A month into dog ownership and our pup is now mostly dog. He is well into adolescence now both in terms of size and attitude. We’ve stopped taking him to Puppy training as he makes all the other trainee canines look too damn good. Since he no longer chases tractors, eats slippers or howls like a homesick banshee during night hours, then that’s a good excuse not to spend an hour a week being shouted at by the trainer.
I’m going to buy a book to home school him. I expect to be using it to fetch him a glancing blow on the snout each time he tries to steal food, or snuffle face down in cow shit. A combination of his fascination for all things poo and the odd boot assisted sojourn into a local lake has ramped up the unpleasant odour to slightly below weapons grade.
Which gave us the ideal opportunity to try out the dog shampoo.
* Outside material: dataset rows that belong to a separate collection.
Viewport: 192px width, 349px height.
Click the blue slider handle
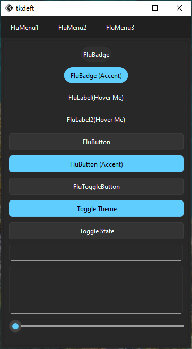pos(15,326)
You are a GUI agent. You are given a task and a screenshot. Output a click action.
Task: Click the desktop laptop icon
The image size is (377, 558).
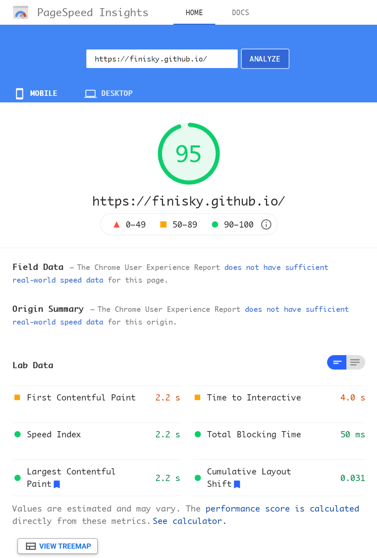[90, 93]
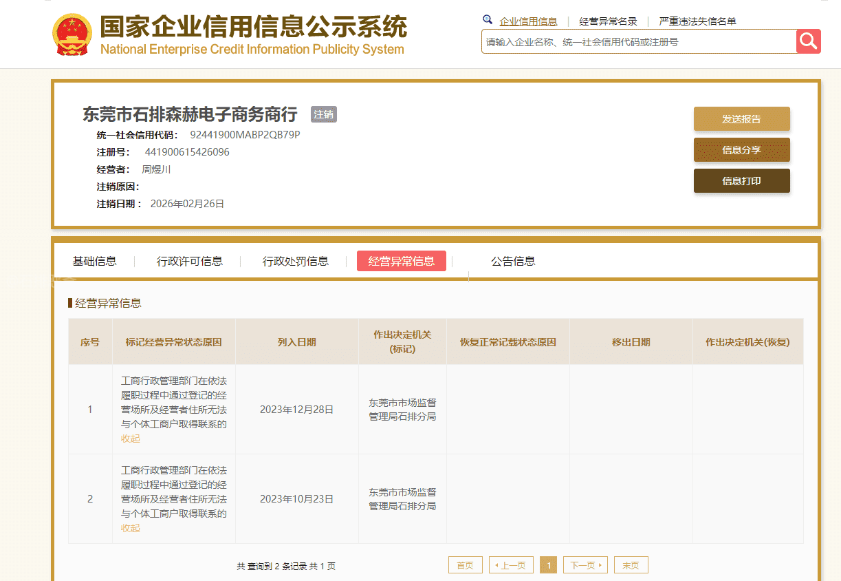Open the 行政处罚信息 tab
This screenshot has width=841, height=581.
point(296,261)
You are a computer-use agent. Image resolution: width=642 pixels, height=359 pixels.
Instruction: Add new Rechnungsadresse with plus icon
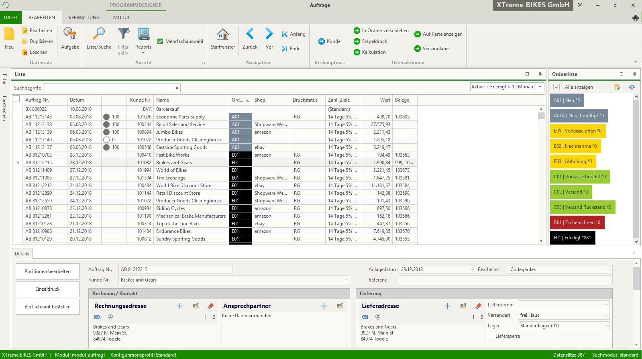180,306
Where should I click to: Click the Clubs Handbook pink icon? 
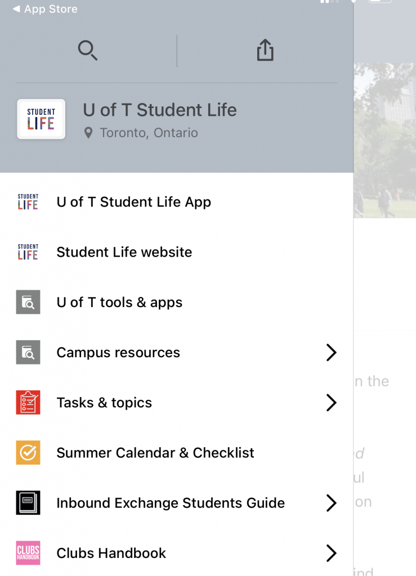pos(28,553)
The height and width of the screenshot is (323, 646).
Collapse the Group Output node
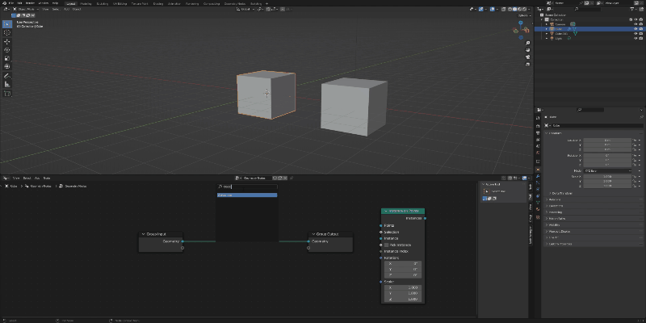[313, 233]
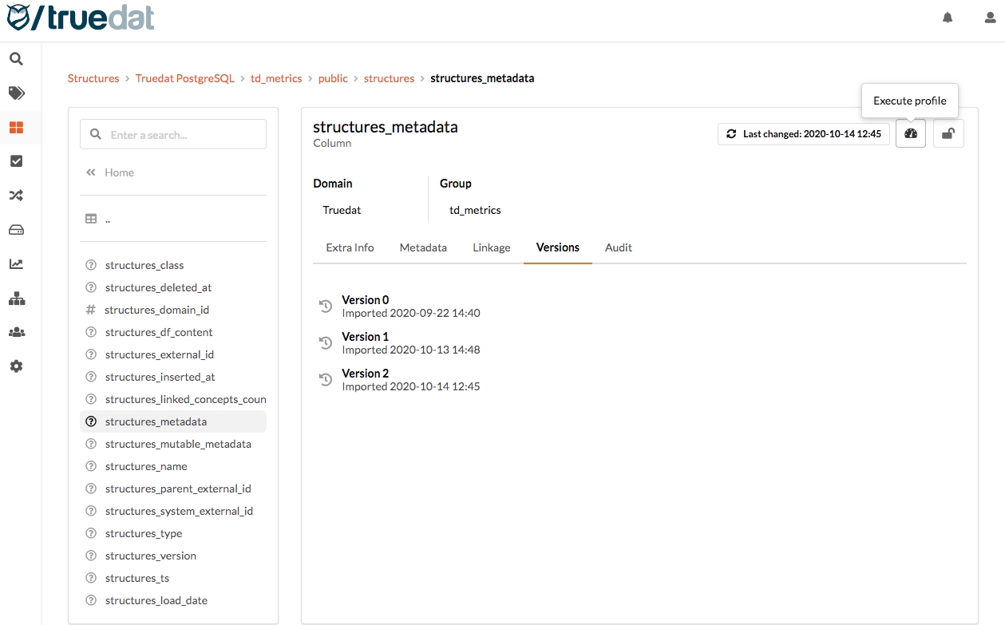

It’s fair to say Carol and I probably ended up wetter than the dog, but he nudged it in the miserable stakes. Sadly I was unable to capture the spectacle of bedraggled, soapy dog because my camera doesn’t operate well underwater. But imagine – and I know this is a bit of a stretch – a back length straight wig inexpertly styled with an 80’s punk mohican. Murphy has learned something from the kids, since his Olympic grade post-bath sulk was a thing to behold.
Still now visitors can now enter the house without having to be revived by smelling salts. Although if the dog hits them in his frenzied tail wagging barge of welcome, they’ll exit the house – and probably the garden – through the power of enthusiastic momentum. When the puppy padded into our lives, he was four months old and 15 kilos. Now exactly four weeks later, he tips the scales at 26 kilos and we’re barely feeding the bugger. The highlight of his day is the 45 seconds it takes to wolf down 350 grammes of dry dogfood. Plus whatever he can harvest from the stinky output of farm animals.
So what we’re saying here is the dog has nearly doubled his weight in a month. And he won’t stop growing for another seven months. The top weight for a “normal” lab is 36 kilograms. I feel Murphy might be “big boned”. But if Nissan continue to prevaricate on their responsibilities, I’ll be checking out the cost of DHL’ing a hungry dog to their call centre.